- What is asked:
Return each line of the material below that contains the string "dimensions".

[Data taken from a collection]
....
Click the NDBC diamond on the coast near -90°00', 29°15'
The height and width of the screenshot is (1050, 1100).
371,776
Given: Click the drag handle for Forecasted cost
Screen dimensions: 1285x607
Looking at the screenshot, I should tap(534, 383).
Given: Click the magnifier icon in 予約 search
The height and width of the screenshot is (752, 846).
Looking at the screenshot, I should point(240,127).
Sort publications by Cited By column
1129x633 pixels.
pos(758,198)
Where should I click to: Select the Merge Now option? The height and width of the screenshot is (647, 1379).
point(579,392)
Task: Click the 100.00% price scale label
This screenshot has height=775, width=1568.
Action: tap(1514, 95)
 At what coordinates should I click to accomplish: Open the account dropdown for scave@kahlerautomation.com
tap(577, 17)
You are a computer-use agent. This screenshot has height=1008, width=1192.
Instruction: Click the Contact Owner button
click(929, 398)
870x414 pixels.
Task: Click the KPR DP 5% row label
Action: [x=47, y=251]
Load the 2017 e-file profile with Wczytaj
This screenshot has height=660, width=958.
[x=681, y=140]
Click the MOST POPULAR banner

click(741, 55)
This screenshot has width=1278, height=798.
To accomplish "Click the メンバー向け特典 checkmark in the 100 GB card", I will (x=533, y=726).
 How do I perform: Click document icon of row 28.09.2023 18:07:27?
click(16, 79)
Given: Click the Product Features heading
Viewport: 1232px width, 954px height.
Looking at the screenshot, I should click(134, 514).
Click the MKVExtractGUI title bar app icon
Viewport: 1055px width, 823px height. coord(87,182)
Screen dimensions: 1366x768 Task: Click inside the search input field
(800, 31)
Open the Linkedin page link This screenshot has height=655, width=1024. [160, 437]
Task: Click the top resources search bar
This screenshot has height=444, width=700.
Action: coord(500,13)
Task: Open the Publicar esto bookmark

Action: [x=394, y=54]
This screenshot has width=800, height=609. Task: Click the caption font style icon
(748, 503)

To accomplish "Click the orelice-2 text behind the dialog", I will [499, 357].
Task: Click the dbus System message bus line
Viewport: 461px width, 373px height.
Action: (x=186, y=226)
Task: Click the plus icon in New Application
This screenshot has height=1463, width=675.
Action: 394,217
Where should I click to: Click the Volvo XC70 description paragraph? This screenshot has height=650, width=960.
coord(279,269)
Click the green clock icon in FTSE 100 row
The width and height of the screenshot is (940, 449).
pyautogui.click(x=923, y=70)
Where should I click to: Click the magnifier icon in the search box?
....
- Reply to the exercise:
Screen dimensions: 1285x607
Screen dimensions: 1366x768 Task: Click inside the search input field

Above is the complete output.